Write out, as a numbered list with blank lines dropped, the lines starting with the one containing "Describe the element at coordinates (242, 16)" and ending with the one containing "Looking at the image, I should click on (179, 258).".

_Data shown_:
________

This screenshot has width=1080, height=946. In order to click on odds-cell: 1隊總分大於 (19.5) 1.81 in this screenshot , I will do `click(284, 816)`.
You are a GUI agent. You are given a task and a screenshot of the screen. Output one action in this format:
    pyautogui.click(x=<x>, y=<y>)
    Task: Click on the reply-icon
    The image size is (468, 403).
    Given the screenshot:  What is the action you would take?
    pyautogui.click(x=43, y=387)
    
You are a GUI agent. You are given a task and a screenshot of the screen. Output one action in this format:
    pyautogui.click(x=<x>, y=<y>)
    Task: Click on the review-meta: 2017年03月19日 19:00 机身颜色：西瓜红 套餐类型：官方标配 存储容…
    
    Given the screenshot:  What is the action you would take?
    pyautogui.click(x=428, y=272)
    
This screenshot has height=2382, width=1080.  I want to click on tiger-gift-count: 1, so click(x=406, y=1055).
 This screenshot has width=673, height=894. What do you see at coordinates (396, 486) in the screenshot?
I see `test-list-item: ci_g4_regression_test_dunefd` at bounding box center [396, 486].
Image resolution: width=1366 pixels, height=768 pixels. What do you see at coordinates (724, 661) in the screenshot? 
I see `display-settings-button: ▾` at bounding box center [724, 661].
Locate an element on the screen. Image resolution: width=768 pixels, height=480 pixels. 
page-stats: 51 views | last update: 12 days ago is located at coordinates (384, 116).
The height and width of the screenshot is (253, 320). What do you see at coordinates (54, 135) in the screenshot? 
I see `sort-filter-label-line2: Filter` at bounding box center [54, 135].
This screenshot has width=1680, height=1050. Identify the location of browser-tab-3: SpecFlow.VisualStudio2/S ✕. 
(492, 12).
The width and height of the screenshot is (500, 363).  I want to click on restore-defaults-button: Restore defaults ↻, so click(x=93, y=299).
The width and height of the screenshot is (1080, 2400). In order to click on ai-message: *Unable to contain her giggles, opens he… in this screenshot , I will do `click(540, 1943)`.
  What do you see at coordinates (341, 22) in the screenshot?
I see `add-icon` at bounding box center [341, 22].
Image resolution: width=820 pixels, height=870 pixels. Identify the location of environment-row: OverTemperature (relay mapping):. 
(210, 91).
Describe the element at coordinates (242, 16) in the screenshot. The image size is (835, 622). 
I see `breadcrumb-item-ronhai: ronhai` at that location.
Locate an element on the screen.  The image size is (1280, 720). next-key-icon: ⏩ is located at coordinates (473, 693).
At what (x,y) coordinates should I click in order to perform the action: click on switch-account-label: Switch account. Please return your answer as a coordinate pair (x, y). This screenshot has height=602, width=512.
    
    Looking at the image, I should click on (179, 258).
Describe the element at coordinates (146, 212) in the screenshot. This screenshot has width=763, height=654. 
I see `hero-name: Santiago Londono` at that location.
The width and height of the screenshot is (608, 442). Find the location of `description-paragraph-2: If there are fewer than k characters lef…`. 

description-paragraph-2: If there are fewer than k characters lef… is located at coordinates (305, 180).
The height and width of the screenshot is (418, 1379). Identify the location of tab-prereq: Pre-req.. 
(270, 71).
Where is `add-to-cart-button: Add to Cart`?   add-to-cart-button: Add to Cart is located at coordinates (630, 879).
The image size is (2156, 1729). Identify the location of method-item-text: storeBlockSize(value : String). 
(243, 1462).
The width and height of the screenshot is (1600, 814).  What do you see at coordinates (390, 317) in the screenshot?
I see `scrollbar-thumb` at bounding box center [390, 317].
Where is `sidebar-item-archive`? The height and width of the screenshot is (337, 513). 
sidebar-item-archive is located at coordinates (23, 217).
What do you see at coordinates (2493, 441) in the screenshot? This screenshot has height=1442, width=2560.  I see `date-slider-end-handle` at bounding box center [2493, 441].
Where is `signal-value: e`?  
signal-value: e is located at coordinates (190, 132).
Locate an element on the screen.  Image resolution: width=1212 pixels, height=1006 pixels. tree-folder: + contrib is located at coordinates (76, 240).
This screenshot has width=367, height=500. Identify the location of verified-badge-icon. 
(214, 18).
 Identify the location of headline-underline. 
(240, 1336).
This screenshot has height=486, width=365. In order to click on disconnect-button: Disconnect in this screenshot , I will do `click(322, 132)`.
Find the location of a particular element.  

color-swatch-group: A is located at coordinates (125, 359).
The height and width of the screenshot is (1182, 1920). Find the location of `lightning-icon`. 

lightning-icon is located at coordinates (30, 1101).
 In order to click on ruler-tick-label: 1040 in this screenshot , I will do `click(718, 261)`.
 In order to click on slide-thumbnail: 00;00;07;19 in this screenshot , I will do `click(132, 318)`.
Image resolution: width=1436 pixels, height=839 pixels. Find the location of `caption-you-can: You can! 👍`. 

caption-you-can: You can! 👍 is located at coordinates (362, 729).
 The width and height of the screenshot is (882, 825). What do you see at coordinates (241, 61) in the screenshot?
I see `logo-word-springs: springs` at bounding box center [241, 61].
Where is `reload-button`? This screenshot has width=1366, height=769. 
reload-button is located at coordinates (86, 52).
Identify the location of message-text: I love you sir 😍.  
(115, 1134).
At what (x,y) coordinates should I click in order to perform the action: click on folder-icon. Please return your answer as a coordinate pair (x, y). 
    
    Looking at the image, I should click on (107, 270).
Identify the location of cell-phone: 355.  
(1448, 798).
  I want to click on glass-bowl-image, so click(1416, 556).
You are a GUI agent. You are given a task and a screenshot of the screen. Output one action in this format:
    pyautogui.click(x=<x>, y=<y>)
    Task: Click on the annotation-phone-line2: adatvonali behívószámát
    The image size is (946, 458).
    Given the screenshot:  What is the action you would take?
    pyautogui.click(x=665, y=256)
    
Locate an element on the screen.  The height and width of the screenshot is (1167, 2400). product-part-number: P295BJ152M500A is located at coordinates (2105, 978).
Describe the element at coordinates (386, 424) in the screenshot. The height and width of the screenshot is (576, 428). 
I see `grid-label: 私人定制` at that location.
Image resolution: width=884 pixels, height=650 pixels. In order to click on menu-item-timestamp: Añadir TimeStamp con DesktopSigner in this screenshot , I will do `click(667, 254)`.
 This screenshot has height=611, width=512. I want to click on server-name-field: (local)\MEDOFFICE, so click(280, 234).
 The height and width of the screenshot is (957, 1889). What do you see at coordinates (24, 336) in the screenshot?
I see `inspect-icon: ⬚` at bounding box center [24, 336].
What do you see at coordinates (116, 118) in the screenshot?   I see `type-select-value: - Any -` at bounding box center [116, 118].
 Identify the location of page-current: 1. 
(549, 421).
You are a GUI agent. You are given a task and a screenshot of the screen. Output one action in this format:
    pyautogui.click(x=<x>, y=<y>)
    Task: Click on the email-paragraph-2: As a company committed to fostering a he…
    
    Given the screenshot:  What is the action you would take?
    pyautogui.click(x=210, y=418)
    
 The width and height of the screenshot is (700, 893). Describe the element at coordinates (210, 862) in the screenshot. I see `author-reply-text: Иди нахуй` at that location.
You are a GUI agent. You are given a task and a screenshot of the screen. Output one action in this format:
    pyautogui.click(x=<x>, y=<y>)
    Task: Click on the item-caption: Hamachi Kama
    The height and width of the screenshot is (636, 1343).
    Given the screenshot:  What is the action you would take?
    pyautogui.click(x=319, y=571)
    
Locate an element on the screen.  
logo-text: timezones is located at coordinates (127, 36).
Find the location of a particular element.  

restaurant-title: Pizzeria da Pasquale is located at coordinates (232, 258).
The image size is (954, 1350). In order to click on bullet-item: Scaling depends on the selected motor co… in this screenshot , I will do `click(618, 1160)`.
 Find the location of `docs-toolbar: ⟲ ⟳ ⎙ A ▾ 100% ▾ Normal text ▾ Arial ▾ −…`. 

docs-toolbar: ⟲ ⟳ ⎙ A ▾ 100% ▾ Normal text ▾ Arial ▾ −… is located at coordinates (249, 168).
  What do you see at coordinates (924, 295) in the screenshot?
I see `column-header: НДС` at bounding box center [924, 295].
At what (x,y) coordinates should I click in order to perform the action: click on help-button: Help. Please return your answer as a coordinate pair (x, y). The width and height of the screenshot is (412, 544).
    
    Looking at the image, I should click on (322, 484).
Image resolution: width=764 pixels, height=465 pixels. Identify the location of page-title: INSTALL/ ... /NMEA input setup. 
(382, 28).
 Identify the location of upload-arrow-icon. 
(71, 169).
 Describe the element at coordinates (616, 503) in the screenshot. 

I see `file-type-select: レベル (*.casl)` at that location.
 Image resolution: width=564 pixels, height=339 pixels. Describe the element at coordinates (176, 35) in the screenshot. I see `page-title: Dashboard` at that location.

________

_Answer to this exercise_:
1. Describe the element at coordinates (242, 16) in the screenshot. The image size is (835, 622). 
2. I see `breadcrumb-item-ronhai: ronhai` at that location.
3. Locate an element on the screen.  The image size is (1280, 720). next-key-icon: ⏩ is located at coordinates (473, 693).
4. At what (x,y) coordinates should I click in order to perform the action: click on switch-account-label: Switch account. Please return your answer as a coordinate pair (x, y). This screenshot has height=602, width=512.
5.     Looking at the image, I should click on (179, 258).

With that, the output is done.